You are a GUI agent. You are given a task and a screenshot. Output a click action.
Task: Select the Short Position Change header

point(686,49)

--

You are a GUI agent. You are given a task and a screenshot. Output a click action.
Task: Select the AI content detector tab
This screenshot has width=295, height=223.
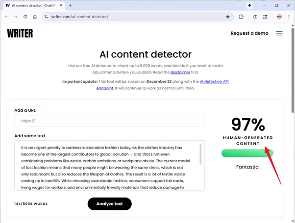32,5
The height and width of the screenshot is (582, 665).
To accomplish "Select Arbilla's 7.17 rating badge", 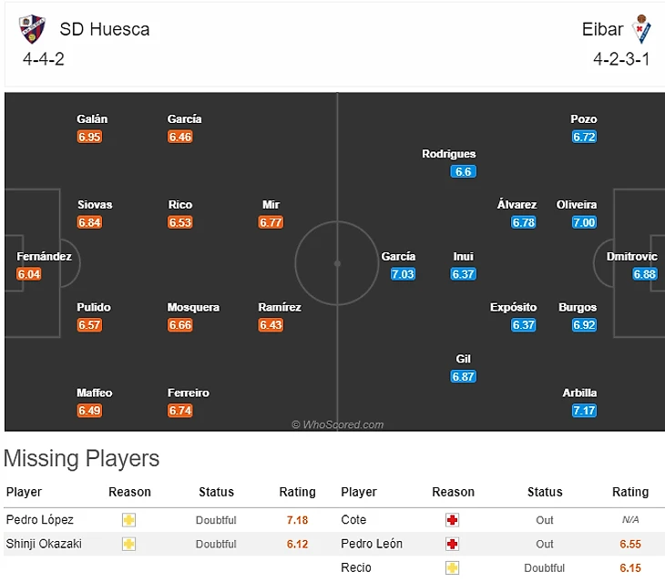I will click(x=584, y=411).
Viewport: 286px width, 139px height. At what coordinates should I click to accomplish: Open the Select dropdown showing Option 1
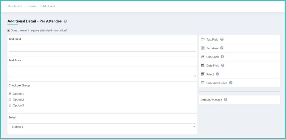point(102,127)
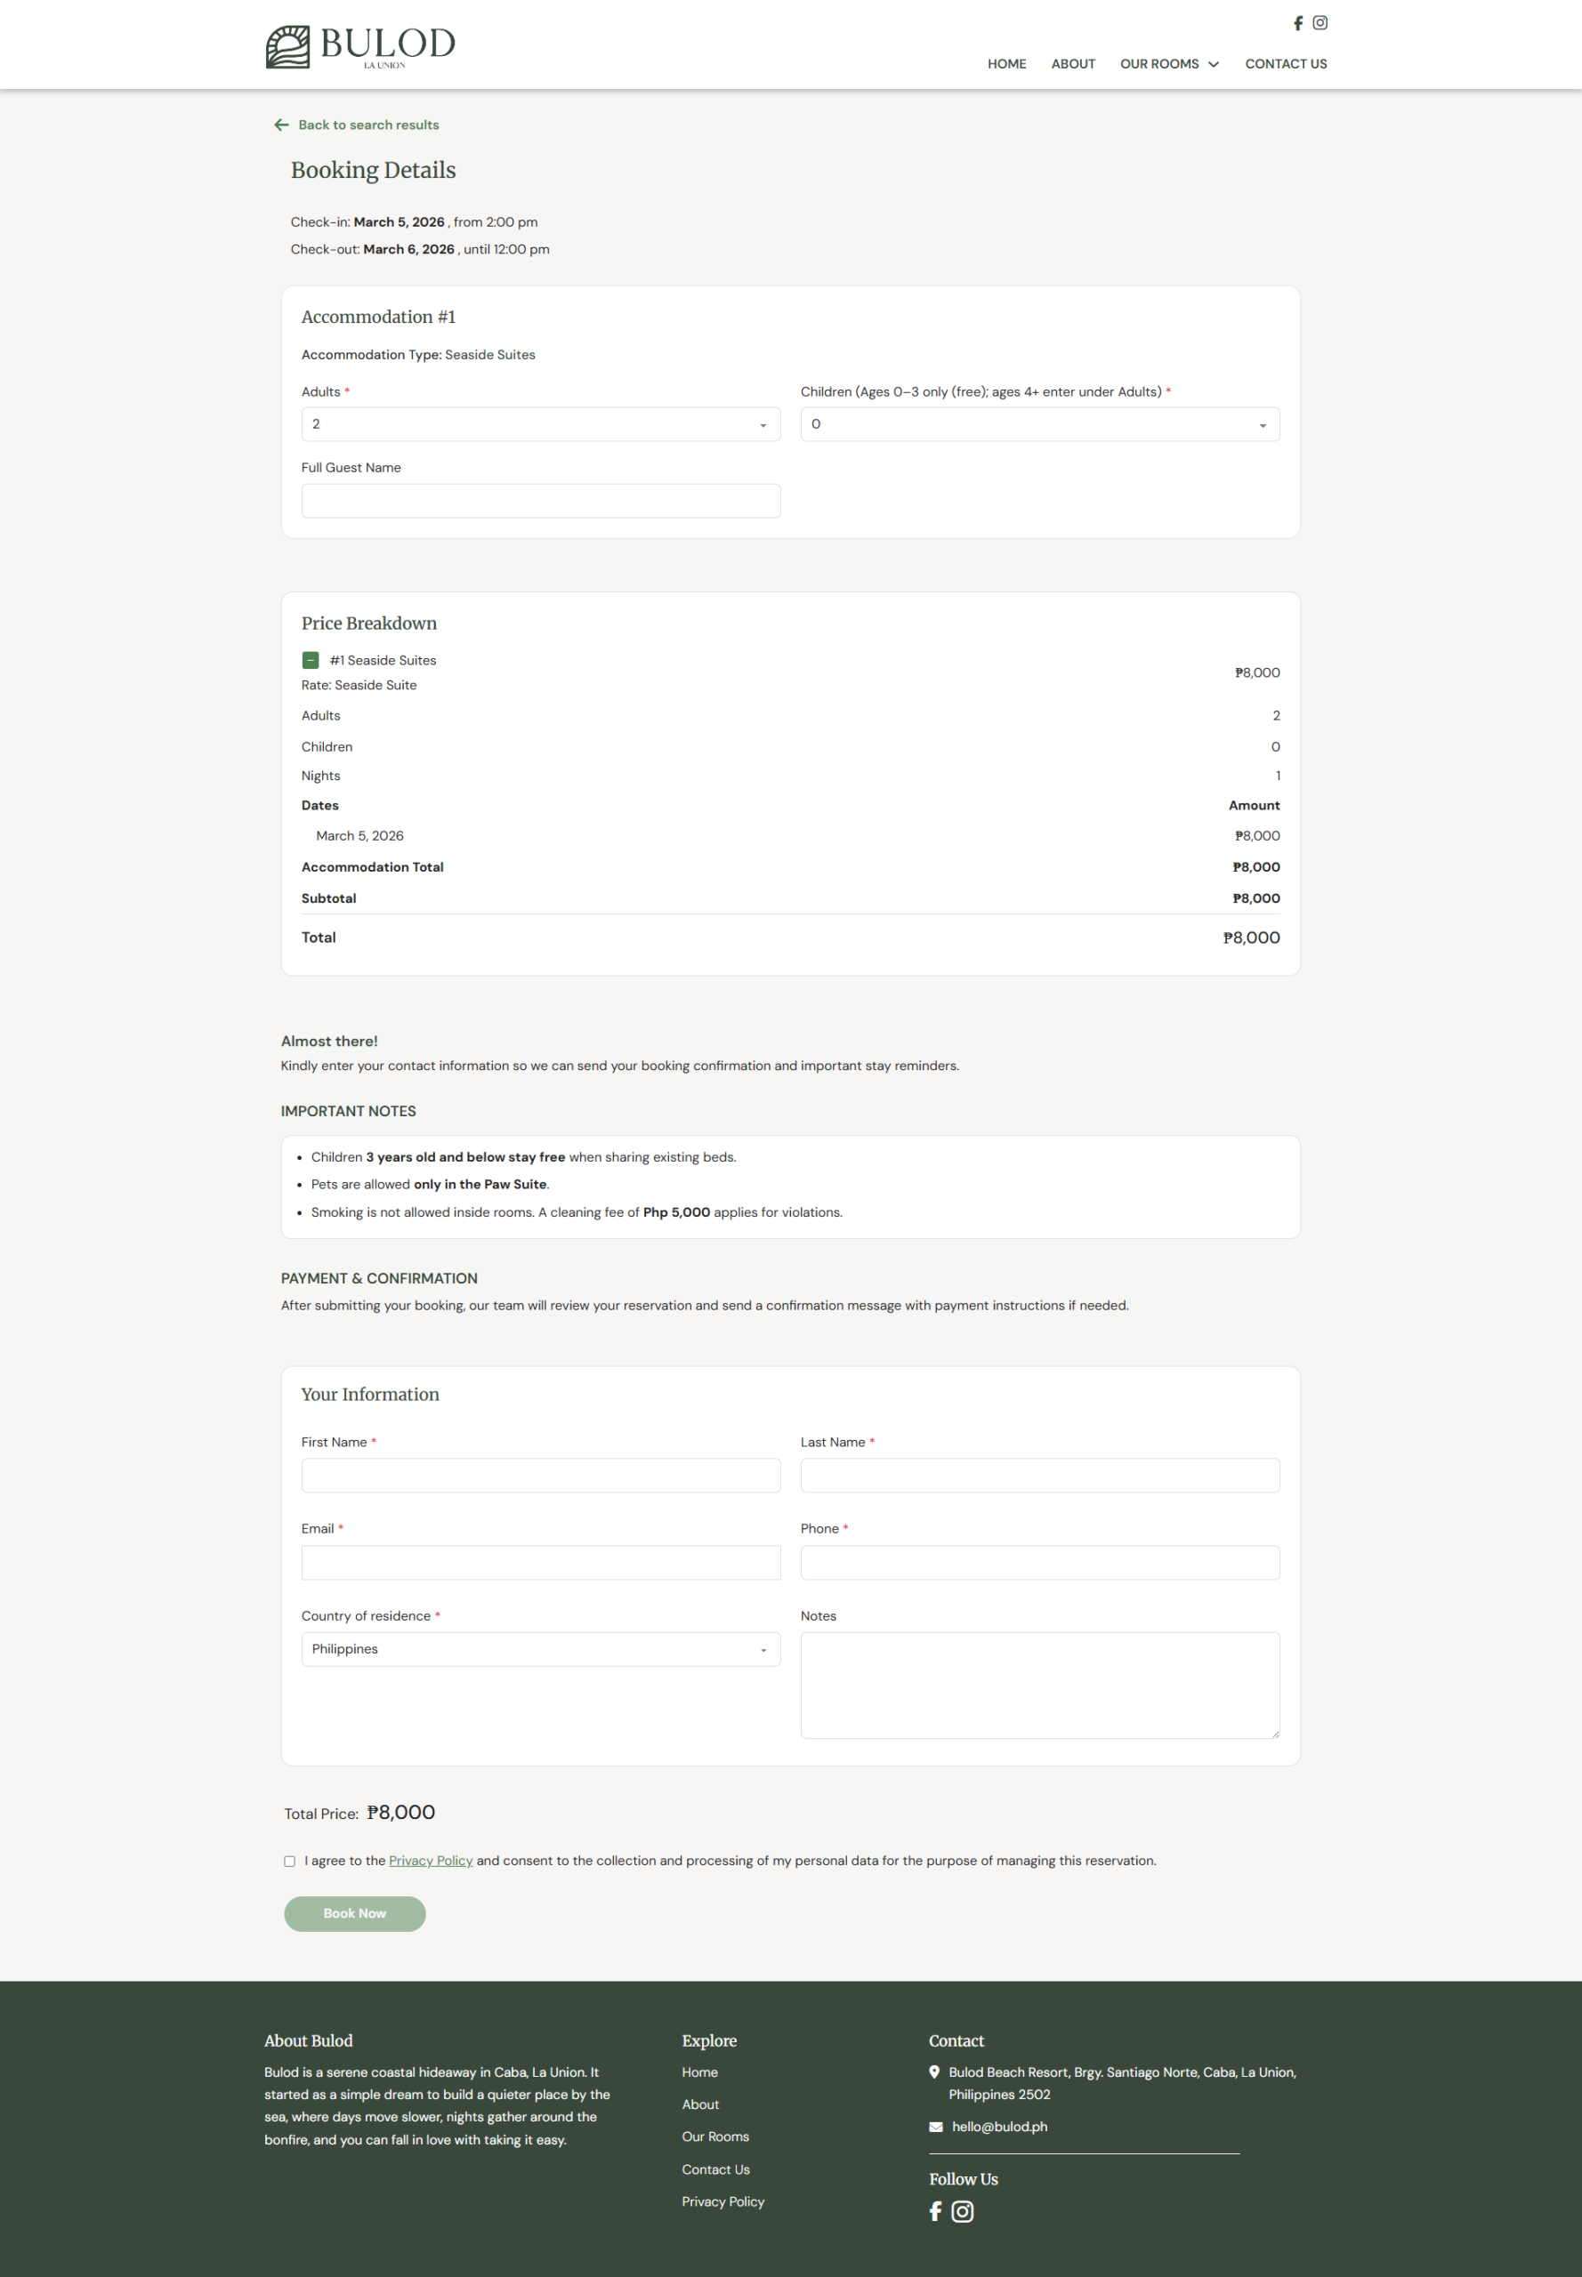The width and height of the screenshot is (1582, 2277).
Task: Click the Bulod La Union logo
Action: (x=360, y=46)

■ AIM OF THE EXERCISE
Recast the lines from the one containing "Viewport: 286px width, 139px" through the one containing "Action: (x=360, y=46)", both included, as a numbered list, leaving out blank lines and pictures.

■ FINISHED TASK
1. Viewport: 286px width, 139px height. At what coordinates should I click to accomplish: Open the Select dropdown showing Option 1
2. point(102,127)
3. The width and height of the screenshot is (1582, 2277).
4. Task: Click the Bulod La Union logo
5. Action: (x=360, y=46)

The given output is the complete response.